* Work to be completed *
Reproduce each of the following lines verbatim, without altering any character.

* Dataset extract *
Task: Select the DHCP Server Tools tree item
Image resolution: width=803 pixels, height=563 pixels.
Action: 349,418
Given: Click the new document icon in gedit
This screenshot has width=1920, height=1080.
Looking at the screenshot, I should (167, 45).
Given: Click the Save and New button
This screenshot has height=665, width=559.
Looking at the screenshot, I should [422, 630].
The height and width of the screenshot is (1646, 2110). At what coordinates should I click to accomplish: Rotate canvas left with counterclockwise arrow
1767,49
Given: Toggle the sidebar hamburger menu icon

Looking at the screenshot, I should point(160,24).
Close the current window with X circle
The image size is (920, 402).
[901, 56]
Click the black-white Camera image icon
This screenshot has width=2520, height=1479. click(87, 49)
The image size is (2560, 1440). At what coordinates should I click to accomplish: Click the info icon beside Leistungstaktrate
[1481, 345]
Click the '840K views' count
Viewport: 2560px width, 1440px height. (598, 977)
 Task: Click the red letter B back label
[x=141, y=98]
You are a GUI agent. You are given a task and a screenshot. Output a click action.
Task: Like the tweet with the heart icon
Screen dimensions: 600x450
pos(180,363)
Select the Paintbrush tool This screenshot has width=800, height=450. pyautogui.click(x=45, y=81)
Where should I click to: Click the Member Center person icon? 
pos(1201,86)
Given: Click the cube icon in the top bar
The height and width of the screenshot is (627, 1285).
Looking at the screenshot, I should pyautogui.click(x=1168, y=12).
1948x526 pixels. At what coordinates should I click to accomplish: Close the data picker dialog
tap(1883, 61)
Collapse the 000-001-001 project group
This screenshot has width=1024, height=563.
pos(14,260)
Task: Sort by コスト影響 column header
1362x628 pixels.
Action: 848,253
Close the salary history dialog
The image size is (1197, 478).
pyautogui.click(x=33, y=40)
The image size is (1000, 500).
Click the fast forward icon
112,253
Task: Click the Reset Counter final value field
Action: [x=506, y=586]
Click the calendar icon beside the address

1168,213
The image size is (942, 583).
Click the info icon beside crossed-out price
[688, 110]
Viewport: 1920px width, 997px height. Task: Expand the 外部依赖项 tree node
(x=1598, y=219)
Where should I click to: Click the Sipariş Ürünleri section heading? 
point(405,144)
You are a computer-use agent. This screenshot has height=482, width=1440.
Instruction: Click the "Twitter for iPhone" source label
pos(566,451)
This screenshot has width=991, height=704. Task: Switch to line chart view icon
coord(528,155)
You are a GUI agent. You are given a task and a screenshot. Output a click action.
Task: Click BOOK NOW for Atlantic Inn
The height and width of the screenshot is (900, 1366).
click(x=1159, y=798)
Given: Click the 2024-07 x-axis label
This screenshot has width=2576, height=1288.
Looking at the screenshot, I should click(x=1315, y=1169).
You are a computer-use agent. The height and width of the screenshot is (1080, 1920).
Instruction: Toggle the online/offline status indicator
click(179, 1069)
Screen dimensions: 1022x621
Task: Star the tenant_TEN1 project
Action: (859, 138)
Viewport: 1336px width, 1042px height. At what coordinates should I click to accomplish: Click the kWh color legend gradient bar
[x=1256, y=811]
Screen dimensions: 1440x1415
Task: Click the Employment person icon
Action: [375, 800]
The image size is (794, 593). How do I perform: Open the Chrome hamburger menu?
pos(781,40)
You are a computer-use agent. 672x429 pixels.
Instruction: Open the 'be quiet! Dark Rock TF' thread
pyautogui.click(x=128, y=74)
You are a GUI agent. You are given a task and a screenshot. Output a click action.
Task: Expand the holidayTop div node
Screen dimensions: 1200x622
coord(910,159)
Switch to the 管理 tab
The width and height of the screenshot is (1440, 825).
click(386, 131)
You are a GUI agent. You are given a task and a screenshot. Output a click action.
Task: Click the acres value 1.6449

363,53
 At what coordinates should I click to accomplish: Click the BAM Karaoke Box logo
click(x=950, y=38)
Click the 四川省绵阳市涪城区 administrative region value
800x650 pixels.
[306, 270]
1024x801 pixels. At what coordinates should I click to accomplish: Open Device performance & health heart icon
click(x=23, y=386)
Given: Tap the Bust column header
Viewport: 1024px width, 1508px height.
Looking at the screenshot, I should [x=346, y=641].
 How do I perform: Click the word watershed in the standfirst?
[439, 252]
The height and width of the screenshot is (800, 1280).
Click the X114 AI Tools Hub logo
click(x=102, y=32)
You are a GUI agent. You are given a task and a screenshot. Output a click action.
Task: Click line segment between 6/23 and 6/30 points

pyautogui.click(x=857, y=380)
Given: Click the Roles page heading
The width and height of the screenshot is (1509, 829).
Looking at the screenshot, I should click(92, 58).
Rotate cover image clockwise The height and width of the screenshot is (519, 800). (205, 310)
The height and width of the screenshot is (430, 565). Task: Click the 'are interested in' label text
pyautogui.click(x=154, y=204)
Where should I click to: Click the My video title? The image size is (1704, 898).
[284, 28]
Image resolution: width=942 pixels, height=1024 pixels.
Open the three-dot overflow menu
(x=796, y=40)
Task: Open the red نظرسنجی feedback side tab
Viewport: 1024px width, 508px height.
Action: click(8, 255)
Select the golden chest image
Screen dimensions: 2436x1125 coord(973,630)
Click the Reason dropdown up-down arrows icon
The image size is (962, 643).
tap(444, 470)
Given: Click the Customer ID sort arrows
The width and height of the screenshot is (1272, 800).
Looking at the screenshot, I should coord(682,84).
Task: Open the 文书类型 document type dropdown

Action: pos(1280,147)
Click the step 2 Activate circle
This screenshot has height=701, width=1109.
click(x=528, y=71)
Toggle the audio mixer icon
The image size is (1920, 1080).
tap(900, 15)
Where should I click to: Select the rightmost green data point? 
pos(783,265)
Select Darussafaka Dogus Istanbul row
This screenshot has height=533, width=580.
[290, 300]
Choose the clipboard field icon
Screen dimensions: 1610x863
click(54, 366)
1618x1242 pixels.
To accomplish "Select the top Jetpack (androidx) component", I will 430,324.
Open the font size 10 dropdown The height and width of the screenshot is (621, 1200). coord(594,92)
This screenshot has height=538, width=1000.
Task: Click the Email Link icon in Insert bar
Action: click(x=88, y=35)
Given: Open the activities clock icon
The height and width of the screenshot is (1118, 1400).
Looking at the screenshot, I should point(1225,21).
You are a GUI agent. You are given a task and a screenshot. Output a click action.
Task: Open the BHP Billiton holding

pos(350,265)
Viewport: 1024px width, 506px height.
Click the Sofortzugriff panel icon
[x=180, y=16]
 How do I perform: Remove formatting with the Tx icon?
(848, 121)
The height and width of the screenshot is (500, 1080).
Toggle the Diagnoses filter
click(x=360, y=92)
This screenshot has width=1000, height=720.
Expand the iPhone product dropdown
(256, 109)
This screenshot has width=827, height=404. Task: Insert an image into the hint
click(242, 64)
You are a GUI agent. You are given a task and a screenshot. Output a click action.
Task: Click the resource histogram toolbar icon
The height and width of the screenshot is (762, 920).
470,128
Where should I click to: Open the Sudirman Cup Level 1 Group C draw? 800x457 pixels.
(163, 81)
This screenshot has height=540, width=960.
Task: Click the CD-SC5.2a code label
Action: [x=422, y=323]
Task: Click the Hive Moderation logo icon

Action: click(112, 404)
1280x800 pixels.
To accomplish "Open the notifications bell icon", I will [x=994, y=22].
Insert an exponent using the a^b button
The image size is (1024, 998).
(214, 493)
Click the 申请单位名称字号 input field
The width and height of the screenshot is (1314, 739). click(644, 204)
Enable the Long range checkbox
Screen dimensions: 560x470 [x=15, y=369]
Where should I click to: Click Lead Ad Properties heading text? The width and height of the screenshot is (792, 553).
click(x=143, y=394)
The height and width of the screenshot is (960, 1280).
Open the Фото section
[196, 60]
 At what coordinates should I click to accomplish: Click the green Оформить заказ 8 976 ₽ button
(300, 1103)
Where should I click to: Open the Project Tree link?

* Response to the exercise *
Task: Select the DHCP Server Tools tree item
Image resolution: width=803 pixels, height=563 pixels.
Action: 349,418
Given: Click the new document icon in gedit
This screenshot has width=1920, height=1080.
Looking at the screenshot, I should (167, 45).
Given: Click the Save and New button
This screenshot has height=665, width=559.
Looking at the screenshot, I should [422, 630].
The height and width of the screenshot is (1646, 2110). At what coordinates should I click to accomplish: Rotate canvas left with counterclockwise arrow
1767,49
Given: Toggle the sidebar hamburger menu icon

Looking at the screenshot, I should point(160,24).
Close the current window with X circle
The image size is (920, 402).
[901, 56]
Click the black-white Camera image icon
This screenshot has width=2520, height=1479. click(87, 49)
The image size is (2560, 1440). At what coordinates should I click to accomplish: Click the info icon beside Leistungstaktrate
[1481, 345]
Click the '840K views' count
Viewport: 2560px width, 1440px height. (598, 977)
 Task: Click the red letter B back label
[x=141, y=98]
You are a GUI agent. You are given a task and a screenshot. Output a click action.
Task: Like the tweet with the heart icon
Screen dimensions: 600x450
pos(180,363)
Select the Paintbrush tool This screenshot has width=800, height=450. pyautogui.click(x=45, y=81)
Where should I click to: Click the Member Center person icon? 
pos(1201,86)
Given: Click the cube icon in the top bar
The height and width of the screenshot is (627, 1285).
Looking at the screenshot, I should pyautogui.click(x=1168, y=12).
1948x526 pixels. At what coordinates should I click to accomplish: Close the data picker dialog
tap(1883, 61)
Collapse the 000-001-001 project group
This screenshot has width=1024, height=563.
pos(14,260)
Task: Sort by コスト影響 column header
1362x628 pixels.
Action: 848,253
Close the salary history dialog
The image size is (1197, 478).
pyautogui.click(x=33, y=40)
The image size is (1000, 500).
Click the fast forward icon
112,253
Task: Click the Reset Counter final value field
Action: [x=506, y=586]
Click the calendar icon beside the address

1168,213
The image size is (942, 583).
Click the info icon beside crossed-out price
[688, 110]
Viewport: 1920px width, 997px height. Task: Expand the 外部依赖项 tree node
(x=1598, y=219)
Where should I click to: Click the Sipariş Ürünleri section heading? 
point(405,144)
You are a computer-use agent. This screenshot has height=482, width=1440.
Instruction: Click the "Twitter for iPhone" source label
pos(566,451)
This screenshot has width=991, height=704. Task: Switch to line chart view icon
coord(528,155)
You are a GUI agent. You are given a task and a screenshot. Output a click action.
Task: Click BOOK NOW for Atlantic Inn
The height and width of the screenshot is (900, 1366).
click(x=1159, y=798)
Given: Click the 2024-07 x-axis label
This screenshot has width=2576, height=1288.
Looking at the screenshot, I should click(x=1315, y=1169).
You are a computer-use agent. The height and width of the screenshot is (1080, 1920).
Instruction: Toggle the online/offline status indicator
click(179, 1069)
Screen dimensions: 1022x621
Task: Star the tenant_TEN1 project
Action: (859, 138)
Viewport: 1336px width, 1042px height. At what coordinates should I click to accomplish: Click the kWh color legend gradient bar
[x=1256, y=811]
Screen dimensions: 1440x1415
Task: Click the Employment person icon
Action: [375, 800]
The image size is (794, 593). How do I perform: Open the Chrome hamburger menu?
pos(781,40)
You are a computer-use agent. 672x429 pixels.
Instruction: Open the 'be quiet! Dark Rock TF' thread
pyautogui.click(x=128, y=74)
You are a GUI agent. You are given a task and a screenshot. Output a click action.
Task: Expand the holidayTop div node
Screen dimensions: 1200x622
coord(910,159)
Switch to the 管理 tab
The width and height of the screenshot is (1440, 825).
click(386, 131)
You are a GUI agent. You are given a task and a screenshot. Output a click action.
Task: Click the acres value 1.6449

363,53
 At what coordinates should I click to accomplish: Click the BAM Karaoke Box logo
click(x=950, y=38)
Click the 四川省绵阳市涪城区 administrative region value
800x650 pixels.
[306, 270]
1024x801 pixels. At what coordinates should I click to accomplish: Open Device performance & health heart icon
click(x=23, y=386)
Given: Tap the Bust column header
Viewport: 1024px width, 1508px height.
Looking at the screenshot, I should [x=346, y=641].
 How do I perform: Click the word watershed in the standfirst?
[439, 252]
The height and width of the screenshot is (800, 1280).
Click the X114 AI Tools Hub logo
click(x=102, y=32)
You are a GUI agent. You are given a task and a screenshot. Output a click action.
Task: Click line segment between 6/23 and 6/30 points

pyautogui.click(x=857, y=380)
Given: Click the Roles page heading
The width and height of the screenshot is (1509, 829).
Looking at the screenshot, I should click(92, 58).
Rotate cover image clockwise The height and width of the screenshot is (519, 800). (205, 310)
The height and width of the screenshot is (430, 565). Task: Click the 'are interested in' label text
pyautogui.click(x=154, y=204)
Where should I click to: Click the My video title? The image size is (1704, 898).
[284, 28]
Image resolution: width=942 pixels, height=1024 pixels.
Open the three-dot overflow menu
(x=796, y=40)
Task: Open the red نظرسنجی feedback side tab
Viewport: 1024px width, 508px height.
Action: click(8, 255)
Select the golden chest image
Screen dimensions: 2436x1125 coord(973,630)
Click the Reason dropdown up-down arrows icon
The image size is (962, 643).
tap(444, 470)
Given: Click the Customer ID sort arrows
The width and height of the screenshot is (1272, 800).
Looking at the screenshot, I should coord(682,84).
Task: Open the 文书类型 document type dropdown

Action: pos(1280,147)
Click the step 2 Activate circle
This screenshot has height=701, width=1109.
click(x=528, y=71)
Toggle the audio mixer icon
The image size is (1920, 1080).
tap(900, 15)
Where should I click to: Select the rightmost green data point? 
pos(783,265)
Select Darussafaka Dogus Istanbul row
This screenshot has height=533, width=580.
[290, 300]
Choose the clipboard field icon
Screen dimensions: 1610x863
click(54, 366)
1618x1242 pixels.
To accomplish "Select the top Jetpack (androidx) component", I will 430,324.
Open the font size 10 dropdown The height and width of the screenshot is (621, 1200). coord(594,92)
This screenshot has height=538, width=1000.
Task: Click the Email Link icon in Insert bar
Action: click(x=88, y=35)
Given: Open the activities clock icon
The height and width of the screenshot is (1118, 1400).
Looking at the screenshot, I should point(1225,21).
You are a GUI agent. You are given a task and a screenshot. Output a click action.
Task: Open the BHP Billiton holding

pos(350,265)
Viewport: 1024px width, 506px height.
Click the Sofortzugriff panel icon
[x=180, y=16]
 How do I perform: Remove formatting with the Tx icon?
(848, 121)
The height and width of the screenshot is (500, 1080).
Toggle the Diagnoses filter
click(x=360, y=92)
This screenshot has width=1000, height=720.
Expand the iPhone product dropdown
(256, 109)
This screenshot has width=827, height=404. Task: Insert an image into the hint
click(242, 64)
You are a GUI agent. You are given a task and a screenshot. Output a click action.
Task: Click the resource histogram toolbar icon
The height and width of the screenshot is (762, 920).
470,128
Where should I click to: Open the Sudirman Cup Level 1 Group C draw? 800x457 pixels.
(163, 81)
This screenshot has height=540, width=960.
Task: Click the CD-SC5.2a code label
Action: [x=422, y=323]
Task: Click the Hive Moderation logo icon

Action: click(112, 404)
1280x800 pixels.
To accomplish "Open the notifications bell icon", I will [x=994, y=22].
Insert an exponent using the a^b button
The image size is (1024, 998).
(214, 493)
Click the 申请单位名称字号 input field
The width and height of the screenshot is (1314, 739). click(644, 204)
Enable the Long range checkbox
Screen dimensions: 560x470 [x=15, y=369]
Where should I click to: Click Lead Ad Properties heading text? The width and height of the screenshot is (792, 553).
click(x=143, y=394)
The height and width of the screenshot is (960, 1280).
Open the Фото section
[196, 60]
 At what coordinates should I click to accomplish: Click the green Оформить заказ 8 976 ₽ button
(300, 1103)
Where should I click to: Open the Project Tree link?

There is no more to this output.